Directives:
1: Answer these questions from the passive building conference recap:
(a) What did Katherine Swenson say is "the new green"?
(b) How many WUFI Passive classes were offered, and about how many people did they draw?
(c) Who led the Builders Hootenanny?
2: Rewrite the stretch of the passive building conference recap from "The U.S. DOE’s" through "people energy modeling!", replacing "standing ovation" with "warm round of applause".
3: Write the next part of the passive building conference recap, picking up after its final sentence.
* BEGIN Provided text *
L-R: Steve Bluestone presenting with Lisa White, Doug Farr, Matthew Herman

Really amazing stuff.

Katherine Swenson

Katherine Swenson, Vice President, National Design Initiatives for Enterprise Community Partners — Day 1 Opening Keynote

Of course this growth has been fueled by forward-looking programs that recognize that energy efficient homes make so much sense for affordable housing developers/owners and dwellers. Katie Swenson from the Enterprise Foundation was a breath of fresh air–dynamic, positive, and motivating opening keynote. She explained that in her and her organization’s eyes energy is a critical part in assuring not just housing for people—but healthy housing! “Health is the new green,” she said, and of course passive housing delivers here with excellent comfort, indoor air quality and the added bonus of resiliency when the power goes out. Katie announced that the Green Communities criteria had just included PHIUS+ 2015 certification as one of the highest energy point options.

Other affordable housing agencies also have made a move: the Pennsylvania Housing Finance Agency (PHFA) awarded bonus points in its last round of selecting projects for Low Income Housing Tax Credits. More recently the New York State Homes & Community Renewal (HCR) effort was mentioned in a release regarding energy efficiency measures from the White House. Those agencies now directly encourage passive building standards in their RFPs. Remarkable!

Sam Rashkin, U.S. D.O.E. -- Closing Plenary Keynote

Sam Rashkin, U.S. D.O.E. — Closing Plenary Keynote

On the other coast. Seattle just amended their multifamily building code to allow additional floor area ration (FAR) for projects that meet the PHIUS+ 2015 criteria. That’s a significant incentive for developers.

Things are cookin’!

The core conference, as usual, was chock full of goodness. There were examples of how the new PHIUS+ 2015 climate specific passive building standards helped to optimize costs both here in North America (presentations by Chicago’s Tom Bassett-Dilley, Dan Whitmore, and) and internationally (Günther Gantolier from Italy). There were nuts-and-bolts presentations on wall assembly solutions (Tom Bassett-Dilley again), air and water barrier best practices (Marcus and Keith). And, the Builders Hootenanny—led by Hammer & Hand’s Sam Hagerman, focused on component challenges such as sourcing airtight FDA approved doors for commercial construction.

The U.S. DOE’s Sam Rashkin closed the conference with an unexpected message: he suggested that we needed to rename a few things to facilitate behavioral change. He posited that ZERH, LEED, PHIUS and other green building programs are essentially fossil fuel use rehab centers trying to rehabilitate an addicted nation and to show how it can be done differently. He received a standing ovation.

A few more comments on pre-conference workshops – three WUFI Passive classes drew almost 80 people and they all were super happy throughout the two days! Who would have thought! Happy people energy modeling!

LEFT: Marc Rosenbaum's lecture on Renewables -- RIGHT: Joe Lstiburek on Multifamily Building Science & HVAC

LEFT: Marc Rosenbaum’s lecture on Renewables — RIGHT: Joe Lstiburek on Multifamily Building Science & HVAC

Marc Rosenbaum single-handedly won first place in registering the most people for his class to connect passive principles with renewables to get to positive energy buildings (the logical next step).

Joe Lstiburek placed a close second (sorry Joe) and did a phenomenal job in covering ventilation concerns in large multifamily buildings. Rachel Wagner showed the most awesome cold climate details that I have ever seen. Galen Staengl took folks on a spin to design multifamily and commercial mechanical systems.
* END Provided text *
* BEGIN Data supplied *
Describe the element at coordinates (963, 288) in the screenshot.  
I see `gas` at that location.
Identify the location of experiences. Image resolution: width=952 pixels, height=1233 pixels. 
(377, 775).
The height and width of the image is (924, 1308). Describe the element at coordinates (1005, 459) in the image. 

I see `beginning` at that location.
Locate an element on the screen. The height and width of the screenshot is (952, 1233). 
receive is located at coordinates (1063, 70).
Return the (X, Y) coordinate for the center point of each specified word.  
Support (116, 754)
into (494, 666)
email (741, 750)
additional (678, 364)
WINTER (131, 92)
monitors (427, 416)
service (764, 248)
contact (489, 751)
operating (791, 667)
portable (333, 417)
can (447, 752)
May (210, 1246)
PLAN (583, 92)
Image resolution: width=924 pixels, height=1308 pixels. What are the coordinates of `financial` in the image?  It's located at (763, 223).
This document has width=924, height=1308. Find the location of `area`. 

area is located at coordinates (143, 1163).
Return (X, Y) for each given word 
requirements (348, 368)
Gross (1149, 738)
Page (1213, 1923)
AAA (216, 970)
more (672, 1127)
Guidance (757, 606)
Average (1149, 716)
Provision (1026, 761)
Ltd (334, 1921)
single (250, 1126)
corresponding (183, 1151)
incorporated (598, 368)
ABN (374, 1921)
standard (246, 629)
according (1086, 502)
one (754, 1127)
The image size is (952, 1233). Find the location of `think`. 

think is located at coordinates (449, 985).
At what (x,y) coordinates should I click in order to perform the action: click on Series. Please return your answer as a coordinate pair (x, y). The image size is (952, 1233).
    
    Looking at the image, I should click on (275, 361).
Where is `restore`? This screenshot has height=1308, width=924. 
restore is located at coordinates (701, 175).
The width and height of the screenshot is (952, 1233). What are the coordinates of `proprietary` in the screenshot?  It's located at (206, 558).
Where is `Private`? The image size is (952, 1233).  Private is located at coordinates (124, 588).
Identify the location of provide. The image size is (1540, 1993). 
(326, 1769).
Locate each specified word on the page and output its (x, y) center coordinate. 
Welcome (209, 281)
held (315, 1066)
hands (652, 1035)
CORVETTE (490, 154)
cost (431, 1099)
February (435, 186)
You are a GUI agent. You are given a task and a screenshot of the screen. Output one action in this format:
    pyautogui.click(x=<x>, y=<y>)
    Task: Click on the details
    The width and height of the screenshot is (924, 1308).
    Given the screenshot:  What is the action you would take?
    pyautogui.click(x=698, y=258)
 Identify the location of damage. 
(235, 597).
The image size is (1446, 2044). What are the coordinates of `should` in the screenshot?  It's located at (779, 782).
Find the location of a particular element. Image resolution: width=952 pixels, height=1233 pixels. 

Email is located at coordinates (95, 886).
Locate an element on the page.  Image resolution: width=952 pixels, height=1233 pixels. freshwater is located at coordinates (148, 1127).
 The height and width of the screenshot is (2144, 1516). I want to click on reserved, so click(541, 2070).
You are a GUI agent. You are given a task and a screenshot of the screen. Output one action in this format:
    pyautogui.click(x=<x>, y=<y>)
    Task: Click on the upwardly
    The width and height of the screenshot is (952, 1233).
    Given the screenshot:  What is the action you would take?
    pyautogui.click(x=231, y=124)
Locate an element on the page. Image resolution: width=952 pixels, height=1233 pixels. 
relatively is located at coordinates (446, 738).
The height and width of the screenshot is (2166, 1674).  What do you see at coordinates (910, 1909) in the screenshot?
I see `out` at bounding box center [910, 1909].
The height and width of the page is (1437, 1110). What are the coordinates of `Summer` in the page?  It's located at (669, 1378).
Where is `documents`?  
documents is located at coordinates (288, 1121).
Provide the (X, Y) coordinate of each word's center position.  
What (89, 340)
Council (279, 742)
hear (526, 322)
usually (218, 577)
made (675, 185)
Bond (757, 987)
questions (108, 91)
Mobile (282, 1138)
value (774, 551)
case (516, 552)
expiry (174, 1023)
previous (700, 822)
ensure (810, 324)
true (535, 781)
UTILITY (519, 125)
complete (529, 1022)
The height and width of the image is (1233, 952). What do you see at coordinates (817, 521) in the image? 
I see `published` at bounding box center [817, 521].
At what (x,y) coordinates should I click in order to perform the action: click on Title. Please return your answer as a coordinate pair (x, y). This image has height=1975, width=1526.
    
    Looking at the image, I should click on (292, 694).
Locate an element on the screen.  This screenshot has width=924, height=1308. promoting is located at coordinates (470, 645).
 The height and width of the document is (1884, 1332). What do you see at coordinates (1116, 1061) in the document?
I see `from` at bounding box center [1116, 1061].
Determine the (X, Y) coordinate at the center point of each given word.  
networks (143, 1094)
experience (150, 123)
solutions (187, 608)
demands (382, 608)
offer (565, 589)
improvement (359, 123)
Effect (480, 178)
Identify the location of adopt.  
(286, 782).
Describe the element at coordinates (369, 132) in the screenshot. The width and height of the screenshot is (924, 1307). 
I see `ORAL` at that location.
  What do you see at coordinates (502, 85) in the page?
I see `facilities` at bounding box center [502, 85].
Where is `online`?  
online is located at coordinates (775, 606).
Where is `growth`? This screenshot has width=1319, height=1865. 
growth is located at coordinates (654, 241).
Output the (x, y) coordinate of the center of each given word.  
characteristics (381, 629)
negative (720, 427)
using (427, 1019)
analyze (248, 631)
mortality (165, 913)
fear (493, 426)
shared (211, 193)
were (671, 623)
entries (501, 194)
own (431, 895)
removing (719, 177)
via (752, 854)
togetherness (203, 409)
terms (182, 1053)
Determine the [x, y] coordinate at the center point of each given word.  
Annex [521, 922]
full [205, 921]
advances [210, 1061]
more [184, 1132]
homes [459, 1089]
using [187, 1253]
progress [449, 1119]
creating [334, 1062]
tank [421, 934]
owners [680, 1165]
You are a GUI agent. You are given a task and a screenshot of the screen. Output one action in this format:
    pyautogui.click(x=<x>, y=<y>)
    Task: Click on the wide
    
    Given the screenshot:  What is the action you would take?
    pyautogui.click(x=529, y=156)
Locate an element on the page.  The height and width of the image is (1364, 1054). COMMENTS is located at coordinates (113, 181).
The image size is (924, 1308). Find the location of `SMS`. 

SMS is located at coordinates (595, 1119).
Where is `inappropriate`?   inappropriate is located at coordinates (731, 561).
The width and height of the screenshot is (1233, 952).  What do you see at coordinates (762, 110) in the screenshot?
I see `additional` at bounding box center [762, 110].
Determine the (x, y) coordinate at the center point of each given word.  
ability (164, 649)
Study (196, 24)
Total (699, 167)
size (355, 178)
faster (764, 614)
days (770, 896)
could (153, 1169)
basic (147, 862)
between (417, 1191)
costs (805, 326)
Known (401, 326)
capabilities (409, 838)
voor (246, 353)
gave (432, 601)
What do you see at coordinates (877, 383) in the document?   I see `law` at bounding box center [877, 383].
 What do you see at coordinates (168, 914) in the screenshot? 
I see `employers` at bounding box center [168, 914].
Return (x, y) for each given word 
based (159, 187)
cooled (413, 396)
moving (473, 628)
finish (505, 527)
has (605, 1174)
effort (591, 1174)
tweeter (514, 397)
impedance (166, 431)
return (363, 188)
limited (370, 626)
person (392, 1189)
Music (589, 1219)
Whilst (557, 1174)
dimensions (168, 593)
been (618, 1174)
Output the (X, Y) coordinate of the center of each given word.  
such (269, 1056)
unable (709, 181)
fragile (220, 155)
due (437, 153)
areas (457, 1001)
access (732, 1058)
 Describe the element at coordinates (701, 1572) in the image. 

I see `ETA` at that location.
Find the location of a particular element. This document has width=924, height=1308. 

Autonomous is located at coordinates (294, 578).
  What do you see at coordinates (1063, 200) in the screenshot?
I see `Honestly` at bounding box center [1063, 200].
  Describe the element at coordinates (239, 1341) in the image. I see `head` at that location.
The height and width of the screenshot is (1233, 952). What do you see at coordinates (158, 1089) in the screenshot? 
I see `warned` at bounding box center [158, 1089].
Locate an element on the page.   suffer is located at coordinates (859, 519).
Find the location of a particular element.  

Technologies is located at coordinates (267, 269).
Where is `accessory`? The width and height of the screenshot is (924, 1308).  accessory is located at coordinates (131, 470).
* END Data supplied *
Set of answers:
1:
(a) Health.
(b) Three classes, which drew almost 80 people.
(c) Hammer & Hand's Sam Hagerman.

2:
The U.S. DOE’s Sam Rashkin closed the conference with an unexpected message: he suggested that we needed to rename a few things to facilitate behavioral change. He posited that ZERH, LEED, PHIUS and other green building programs are essentially fossil fuel use rehab centers trying to rehabilitate an addicted nation and to show how it can be done differently. He received a warm round of applause.

A few more comments on pre-conference workshops – three WUFI Passive classes drew almost 80 people and they all were super happy throughout the two days! Who would have thought! Happy people energy modeling!

3:
And Gary Klein topped it all off by reminding us that without efficient hot water systems design in multifamily, no cigar!

Thanks to all presenters and keynotes! You made this an excellent and memorable event.

I have not even mentioned the first North American Passive Building Project Awards—the entries were just beautiful projects—check out the winners here. I must mention the overall Best Project winner of 2015, as I believe this is pivotal: Orchards at Orenco. What a beautiful project, the largest fully certified PHIUS+ project in the country to date, a game-changer, underlining affordable multifamily projects on the rise.

I’m extremely happy that the Best Projects winners for young CPHC/architects was a tie, and both winners are women! Congrats to Barbara Gehrung and Tessa Smith! Go girls, you are the next generation of leaders!

L-R: Best Overall Project: Orchards at Orenco; Best Project by CPHC under 35 (tie): Island Passive House, Tessa Smith; Best Project by CPHC under 35 (tie): ECOMod South, Barbara Gehrung

L-R: Best Overall Project: Orchards at Orenco; Best Project by CPHC under 35 (tie): Island Passive House, Tessa Smith; Best Project by CPHC under 35 (tie): ECOMod South, Barbara Gehrung

One last note on a thing: Passive building people know how to party while devouring the most challenging, inspiring energy science, details, philosophies (Jevons paradox – Zack Semke’s fascinating lunch keynote) from the field.

And the architectural boat tour on Saturday to top it all off was almost surreal. When we were all out on Lake Michigan and the fireworks went off over the magnificent skyline, I thought, “that’s how we roll :).” Plus, the docent from the Chicago Architecture Foundation was a font of information, and even long-time Chicagoans learned a lot along the way. If you weren’t there, you missed the best passive building party of the year, maybe ever. (But we’ll try to top it, promise.)

Finally, for the crew that just can’t get enough, the Passive Projects Tour on Sunday was, as always, an enormous hit. Tom Bassett-Dilley and Brandon Weiss put together an array of completed and in-progress projects that generated a buzz at every stop. Thanks to Tom and Brandon and to PHA-Chicago for all your help!




Passive house history (PHistory) Part I–North American roots

In 2002, when I set out to build my own passive house as a proof of concept, I eventually selected a site in Urbana, Ill. I had was working in Chicago at the time, but Urbana made sense for several reasons: it offered affordable land, the city and its citizens have a progressive history in terms of environmental issues, and it is home to the University of Illinois at Urbana-Champaign (UIUC) and all the resources that a research institution offers.

What I’ve learned since then is that pioneering work at UIUC decades ago actually helped spawn what we now refer to as passive house. It’s a fascinating history, and one worth sharing here. To all the pioneers out there—weigh in with additions and clarifications. I hope you enjoy!


Passive house describes a set of design principles and defined boundary conditions that—if applied holistically—lead to a building that remains comfortable with only minimal active heating or cooling during extreme climate conditions. The specific boundary conditions determine the design of the thermal envelope. Minimized mechanical systems result from specific space conditioning energy consumption and peak loads: quantitative, measurable performance-based energy metrics for homes and buildings.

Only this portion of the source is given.